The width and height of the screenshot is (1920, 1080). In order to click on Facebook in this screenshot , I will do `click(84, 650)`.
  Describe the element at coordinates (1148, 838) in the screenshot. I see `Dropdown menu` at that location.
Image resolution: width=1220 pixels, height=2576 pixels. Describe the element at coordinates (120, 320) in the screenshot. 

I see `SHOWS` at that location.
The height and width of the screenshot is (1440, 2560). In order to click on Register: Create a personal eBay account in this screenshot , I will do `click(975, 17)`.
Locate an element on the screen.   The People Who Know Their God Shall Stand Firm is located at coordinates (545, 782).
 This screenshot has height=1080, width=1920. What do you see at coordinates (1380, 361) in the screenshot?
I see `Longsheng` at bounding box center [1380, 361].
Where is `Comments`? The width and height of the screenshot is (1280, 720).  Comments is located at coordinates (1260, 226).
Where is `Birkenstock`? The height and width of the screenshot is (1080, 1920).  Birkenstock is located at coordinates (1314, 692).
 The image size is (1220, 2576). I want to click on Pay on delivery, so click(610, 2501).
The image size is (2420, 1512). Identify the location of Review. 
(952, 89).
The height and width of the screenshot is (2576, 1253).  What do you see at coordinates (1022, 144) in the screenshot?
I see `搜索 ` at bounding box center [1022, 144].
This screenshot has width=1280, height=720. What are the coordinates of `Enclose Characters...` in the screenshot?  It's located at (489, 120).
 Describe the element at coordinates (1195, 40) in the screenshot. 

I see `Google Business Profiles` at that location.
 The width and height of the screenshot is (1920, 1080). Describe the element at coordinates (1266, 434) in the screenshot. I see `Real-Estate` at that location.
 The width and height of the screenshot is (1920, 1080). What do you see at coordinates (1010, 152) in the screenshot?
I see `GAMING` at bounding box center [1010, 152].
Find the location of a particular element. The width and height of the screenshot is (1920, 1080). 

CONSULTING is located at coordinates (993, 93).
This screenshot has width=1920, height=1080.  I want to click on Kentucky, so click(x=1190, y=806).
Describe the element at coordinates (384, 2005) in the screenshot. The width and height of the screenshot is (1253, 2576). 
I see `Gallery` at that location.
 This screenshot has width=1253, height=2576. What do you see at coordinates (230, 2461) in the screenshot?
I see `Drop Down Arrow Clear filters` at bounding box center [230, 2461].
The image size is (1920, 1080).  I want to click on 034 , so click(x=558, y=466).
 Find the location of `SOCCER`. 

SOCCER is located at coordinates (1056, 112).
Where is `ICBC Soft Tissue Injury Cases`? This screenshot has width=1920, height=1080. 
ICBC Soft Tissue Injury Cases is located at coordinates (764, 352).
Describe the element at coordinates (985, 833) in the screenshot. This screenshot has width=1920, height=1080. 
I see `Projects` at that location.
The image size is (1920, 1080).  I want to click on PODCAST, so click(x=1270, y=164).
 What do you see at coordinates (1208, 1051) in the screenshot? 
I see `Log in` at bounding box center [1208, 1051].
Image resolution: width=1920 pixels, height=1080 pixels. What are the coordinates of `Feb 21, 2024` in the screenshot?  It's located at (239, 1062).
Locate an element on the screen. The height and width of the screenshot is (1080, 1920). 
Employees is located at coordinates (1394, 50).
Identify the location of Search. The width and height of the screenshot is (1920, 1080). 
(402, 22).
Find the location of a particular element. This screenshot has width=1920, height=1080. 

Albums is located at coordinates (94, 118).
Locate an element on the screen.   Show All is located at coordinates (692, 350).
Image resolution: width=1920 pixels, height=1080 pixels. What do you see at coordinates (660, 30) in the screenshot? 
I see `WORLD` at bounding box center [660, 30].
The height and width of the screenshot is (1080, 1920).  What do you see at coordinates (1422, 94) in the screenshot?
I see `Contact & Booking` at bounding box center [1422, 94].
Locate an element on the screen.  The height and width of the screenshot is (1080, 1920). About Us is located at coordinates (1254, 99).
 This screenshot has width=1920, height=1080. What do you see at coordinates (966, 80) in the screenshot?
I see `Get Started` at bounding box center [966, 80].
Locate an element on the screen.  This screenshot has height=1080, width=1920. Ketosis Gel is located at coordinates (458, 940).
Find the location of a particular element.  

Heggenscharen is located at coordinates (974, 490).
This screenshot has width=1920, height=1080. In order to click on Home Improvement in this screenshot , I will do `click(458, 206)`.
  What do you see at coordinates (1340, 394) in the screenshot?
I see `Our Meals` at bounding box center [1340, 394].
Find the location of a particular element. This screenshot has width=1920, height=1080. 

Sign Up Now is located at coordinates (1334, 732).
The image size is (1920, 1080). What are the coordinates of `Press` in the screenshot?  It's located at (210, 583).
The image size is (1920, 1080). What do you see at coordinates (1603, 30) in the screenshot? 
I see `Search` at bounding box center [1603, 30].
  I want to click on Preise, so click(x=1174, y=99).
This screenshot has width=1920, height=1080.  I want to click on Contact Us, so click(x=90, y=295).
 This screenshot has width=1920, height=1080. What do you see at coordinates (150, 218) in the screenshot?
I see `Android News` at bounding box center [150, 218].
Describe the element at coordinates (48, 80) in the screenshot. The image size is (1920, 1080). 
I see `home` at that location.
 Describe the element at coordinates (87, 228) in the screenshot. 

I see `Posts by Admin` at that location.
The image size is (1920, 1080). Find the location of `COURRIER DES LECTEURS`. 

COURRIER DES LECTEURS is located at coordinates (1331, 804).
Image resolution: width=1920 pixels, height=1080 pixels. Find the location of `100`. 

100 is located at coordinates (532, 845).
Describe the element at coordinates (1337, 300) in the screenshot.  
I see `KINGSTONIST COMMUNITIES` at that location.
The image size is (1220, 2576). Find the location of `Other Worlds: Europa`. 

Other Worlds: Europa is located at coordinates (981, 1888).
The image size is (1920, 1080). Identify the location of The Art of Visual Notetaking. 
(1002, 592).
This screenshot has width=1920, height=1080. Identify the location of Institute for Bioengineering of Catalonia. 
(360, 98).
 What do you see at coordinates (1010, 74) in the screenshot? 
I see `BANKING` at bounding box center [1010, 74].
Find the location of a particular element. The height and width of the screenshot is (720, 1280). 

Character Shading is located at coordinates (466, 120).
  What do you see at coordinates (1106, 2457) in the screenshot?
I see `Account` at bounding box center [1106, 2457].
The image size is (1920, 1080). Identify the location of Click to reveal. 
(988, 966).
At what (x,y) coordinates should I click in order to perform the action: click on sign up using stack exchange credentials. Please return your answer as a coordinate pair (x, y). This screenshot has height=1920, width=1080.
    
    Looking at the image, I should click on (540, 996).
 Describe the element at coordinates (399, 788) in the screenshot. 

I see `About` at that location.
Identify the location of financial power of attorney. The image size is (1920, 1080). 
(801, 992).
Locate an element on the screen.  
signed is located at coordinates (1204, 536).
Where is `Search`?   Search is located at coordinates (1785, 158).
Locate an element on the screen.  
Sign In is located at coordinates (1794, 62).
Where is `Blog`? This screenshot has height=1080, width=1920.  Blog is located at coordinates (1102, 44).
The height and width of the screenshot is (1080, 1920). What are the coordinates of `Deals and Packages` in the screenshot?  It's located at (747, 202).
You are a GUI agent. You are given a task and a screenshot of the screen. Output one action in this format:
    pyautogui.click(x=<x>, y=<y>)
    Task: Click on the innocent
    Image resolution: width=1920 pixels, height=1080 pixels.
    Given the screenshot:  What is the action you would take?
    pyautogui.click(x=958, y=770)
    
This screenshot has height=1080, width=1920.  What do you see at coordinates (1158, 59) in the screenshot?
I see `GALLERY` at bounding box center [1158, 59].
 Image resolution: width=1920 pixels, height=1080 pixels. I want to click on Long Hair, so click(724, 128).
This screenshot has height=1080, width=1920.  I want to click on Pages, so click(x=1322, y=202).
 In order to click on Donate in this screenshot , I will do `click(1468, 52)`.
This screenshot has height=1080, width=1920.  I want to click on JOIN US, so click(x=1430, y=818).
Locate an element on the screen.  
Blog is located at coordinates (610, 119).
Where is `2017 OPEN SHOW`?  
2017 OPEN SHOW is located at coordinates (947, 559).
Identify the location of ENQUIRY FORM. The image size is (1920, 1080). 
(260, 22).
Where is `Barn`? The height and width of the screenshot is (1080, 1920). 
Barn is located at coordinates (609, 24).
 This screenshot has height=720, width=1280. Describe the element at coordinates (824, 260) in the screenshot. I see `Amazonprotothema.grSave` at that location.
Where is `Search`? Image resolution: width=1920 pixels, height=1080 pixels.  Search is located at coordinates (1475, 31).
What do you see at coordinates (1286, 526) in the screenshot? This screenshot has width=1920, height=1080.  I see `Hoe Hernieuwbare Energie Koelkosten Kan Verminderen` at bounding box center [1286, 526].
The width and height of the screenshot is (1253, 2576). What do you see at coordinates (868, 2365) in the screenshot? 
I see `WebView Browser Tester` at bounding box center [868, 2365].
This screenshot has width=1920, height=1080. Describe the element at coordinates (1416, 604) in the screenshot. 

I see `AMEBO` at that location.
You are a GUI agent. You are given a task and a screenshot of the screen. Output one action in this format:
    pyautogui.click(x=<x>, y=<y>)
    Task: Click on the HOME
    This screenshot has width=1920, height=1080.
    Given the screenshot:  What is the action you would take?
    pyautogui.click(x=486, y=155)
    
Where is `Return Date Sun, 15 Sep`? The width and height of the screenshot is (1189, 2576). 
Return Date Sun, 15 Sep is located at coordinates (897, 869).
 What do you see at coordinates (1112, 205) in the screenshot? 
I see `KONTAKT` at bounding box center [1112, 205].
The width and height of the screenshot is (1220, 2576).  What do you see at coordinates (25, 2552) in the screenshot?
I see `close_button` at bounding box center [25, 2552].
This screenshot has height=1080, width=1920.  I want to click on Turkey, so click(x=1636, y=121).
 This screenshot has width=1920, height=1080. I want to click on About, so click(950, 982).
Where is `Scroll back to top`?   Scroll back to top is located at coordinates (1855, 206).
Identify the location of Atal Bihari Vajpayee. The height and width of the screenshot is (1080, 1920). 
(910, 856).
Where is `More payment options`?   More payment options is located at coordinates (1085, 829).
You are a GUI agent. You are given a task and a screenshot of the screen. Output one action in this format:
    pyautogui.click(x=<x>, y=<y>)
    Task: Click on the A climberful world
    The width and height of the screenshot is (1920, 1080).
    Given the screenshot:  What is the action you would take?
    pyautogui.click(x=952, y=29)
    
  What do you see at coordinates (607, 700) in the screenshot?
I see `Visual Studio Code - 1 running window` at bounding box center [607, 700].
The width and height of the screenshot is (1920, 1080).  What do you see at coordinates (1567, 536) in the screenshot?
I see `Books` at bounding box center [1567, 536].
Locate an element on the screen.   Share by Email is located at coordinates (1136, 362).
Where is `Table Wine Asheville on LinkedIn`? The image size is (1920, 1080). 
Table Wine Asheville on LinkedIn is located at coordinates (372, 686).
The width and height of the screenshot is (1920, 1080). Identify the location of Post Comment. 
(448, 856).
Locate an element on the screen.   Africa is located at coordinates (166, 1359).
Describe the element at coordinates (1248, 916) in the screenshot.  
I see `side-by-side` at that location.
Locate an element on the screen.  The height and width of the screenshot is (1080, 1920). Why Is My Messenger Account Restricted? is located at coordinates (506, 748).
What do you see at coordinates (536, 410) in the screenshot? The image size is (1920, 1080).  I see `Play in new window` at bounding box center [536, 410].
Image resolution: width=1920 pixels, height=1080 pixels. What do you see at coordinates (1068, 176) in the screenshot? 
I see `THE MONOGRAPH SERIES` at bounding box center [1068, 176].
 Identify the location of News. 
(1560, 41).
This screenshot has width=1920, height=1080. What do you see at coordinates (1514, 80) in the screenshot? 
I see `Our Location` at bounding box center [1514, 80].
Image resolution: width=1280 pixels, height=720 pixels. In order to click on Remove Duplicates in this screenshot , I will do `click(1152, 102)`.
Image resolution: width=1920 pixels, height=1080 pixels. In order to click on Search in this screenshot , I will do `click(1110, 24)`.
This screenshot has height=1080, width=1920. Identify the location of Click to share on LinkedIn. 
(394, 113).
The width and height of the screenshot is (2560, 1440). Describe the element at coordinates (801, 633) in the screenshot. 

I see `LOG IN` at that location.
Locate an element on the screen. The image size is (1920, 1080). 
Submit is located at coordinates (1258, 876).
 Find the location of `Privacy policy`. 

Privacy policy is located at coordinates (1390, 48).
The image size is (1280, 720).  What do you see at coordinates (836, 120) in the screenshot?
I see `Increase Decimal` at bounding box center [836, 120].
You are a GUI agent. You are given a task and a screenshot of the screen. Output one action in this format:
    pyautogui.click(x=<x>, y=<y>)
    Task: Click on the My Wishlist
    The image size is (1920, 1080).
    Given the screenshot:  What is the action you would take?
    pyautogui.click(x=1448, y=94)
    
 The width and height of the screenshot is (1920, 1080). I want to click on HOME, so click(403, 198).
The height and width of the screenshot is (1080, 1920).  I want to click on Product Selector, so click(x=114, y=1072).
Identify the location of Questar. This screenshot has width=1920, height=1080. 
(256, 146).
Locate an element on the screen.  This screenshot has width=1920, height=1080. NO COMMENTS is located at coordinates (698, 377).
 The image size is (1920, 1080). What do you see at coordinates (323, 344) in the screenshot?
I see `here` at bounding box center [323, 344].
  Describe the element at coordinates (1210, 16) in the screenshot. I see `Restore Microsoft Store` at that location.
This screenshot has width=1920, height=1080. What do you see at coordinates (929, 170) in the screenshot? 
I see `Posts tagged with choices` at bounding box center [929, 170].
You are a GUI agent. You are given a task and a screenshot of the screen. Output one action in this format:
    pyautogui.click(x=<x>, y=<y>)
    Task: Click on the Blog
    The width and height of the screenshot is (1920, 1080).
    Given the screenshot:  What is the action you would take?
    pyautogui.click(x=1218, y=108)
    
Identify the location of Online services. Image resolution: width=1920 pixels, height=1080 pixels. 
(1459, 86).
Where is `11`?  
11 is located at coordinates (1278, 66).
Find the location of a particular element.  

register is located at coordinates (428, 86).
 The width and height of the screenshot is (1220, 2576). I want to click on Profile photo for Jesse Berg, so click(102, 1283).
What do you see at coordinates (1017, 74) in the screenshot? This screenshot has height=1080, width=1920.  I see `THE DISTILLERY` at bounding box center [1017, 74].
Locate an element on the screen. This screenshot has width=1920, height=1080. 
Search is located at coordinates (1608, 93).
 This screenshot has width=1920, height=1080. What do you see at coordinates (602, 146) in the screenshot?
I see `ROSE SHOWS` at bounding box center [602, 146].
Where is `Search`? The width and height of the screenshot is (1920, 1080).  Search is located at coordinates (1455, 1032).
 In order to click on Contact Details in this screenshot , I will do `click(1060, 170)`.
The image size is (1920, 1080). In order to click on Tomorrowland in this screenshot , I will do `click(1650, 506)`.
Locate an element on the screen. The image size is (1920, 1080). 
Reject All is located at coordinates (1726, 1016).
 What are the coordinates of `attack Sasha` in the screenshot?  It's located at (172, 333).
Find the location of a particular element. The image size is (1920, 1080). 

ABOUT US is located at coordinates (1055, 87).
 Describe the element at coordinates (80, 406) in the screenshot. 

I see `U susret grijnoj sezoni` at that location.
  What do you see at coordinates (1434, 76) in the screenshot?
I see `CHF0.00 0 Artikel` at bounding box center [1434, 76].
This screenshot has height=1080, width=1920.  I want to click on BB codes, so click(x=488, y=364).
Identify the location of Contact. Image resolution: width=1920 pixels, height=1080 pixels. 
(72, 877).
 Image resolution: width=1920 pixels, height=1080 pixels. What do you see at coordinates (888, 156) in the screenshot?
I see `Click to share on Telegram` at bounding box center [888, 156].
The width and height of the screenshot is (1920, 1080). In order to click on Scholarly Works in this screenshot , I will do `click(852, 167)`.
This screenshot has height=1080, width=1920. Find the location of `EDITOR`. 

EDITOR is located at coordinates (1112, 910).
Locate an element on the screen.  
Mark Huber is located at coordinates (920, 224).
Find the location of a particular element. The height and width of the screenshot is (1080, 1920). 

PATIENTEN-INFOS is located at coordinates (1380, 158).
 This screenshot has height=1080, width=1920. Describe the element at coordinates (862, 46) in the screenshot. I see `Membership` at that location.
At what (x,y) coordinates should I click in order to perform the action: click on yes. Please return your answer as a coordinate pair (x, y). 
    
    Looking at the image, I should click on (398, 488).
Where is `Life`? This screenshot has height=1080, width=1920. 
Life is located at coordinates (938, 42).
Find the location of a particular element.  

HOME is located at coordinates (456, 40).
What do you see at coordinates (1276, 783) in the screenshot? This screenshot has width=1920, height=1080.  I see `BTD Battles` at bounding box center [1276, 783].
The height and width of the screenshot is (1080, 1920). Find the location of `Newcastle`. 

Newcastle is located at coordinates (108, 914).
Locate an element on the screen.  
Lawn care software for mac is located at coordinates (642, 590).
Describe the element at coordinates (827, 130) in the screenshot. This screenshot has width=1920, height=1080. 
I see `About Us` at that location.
****
指示内容 –
レコードの先頭から「coordinates (1260, 226).」を含む行までのすべてを、「番号」と「行」の2列からなるMarkdownの表にまとめること。空行は含めない。

記述回答 –
| 番号 | 行 |
|---|---|
| 1 | The width and height of the screenshot is (1920, 1080). In order to click on Facebook in this screenshot , I will do `click(84, 650)`. |
| 2 |   Describe the element at coordinates (1148, 838) in the screenshot. I see `Dropdown menu` at that location. |
| 3 | Image resolution: width=1220 pixels, height=2576 pixels. Describe the element at coordinates (120, 320) in the screenshot.  |
| 4 | I see `SHOWS` at that location. |
| 5 | The height and width of the screenshot is (1440, 2560). In order to click on Register: Create a personal eBay account in this screenshot , I will do `click(975, 17)`. |
| 6 | Locate an element on the screen.   The People Who Know Their God Shall Stand Firm is located at coordinates (545, 782). |
| 7 |  This screenshot has height=1080, width=1920. What do you see at coordinates (1380, 361) in the screenshot? |
| 8 | I see `Longsheng` at bounding box center [1380, 361]. |
| 9 | Where is `Comments`? The width and height of the screenshot is (1280, 720).  Comments is located at coordinates (1260, 226). |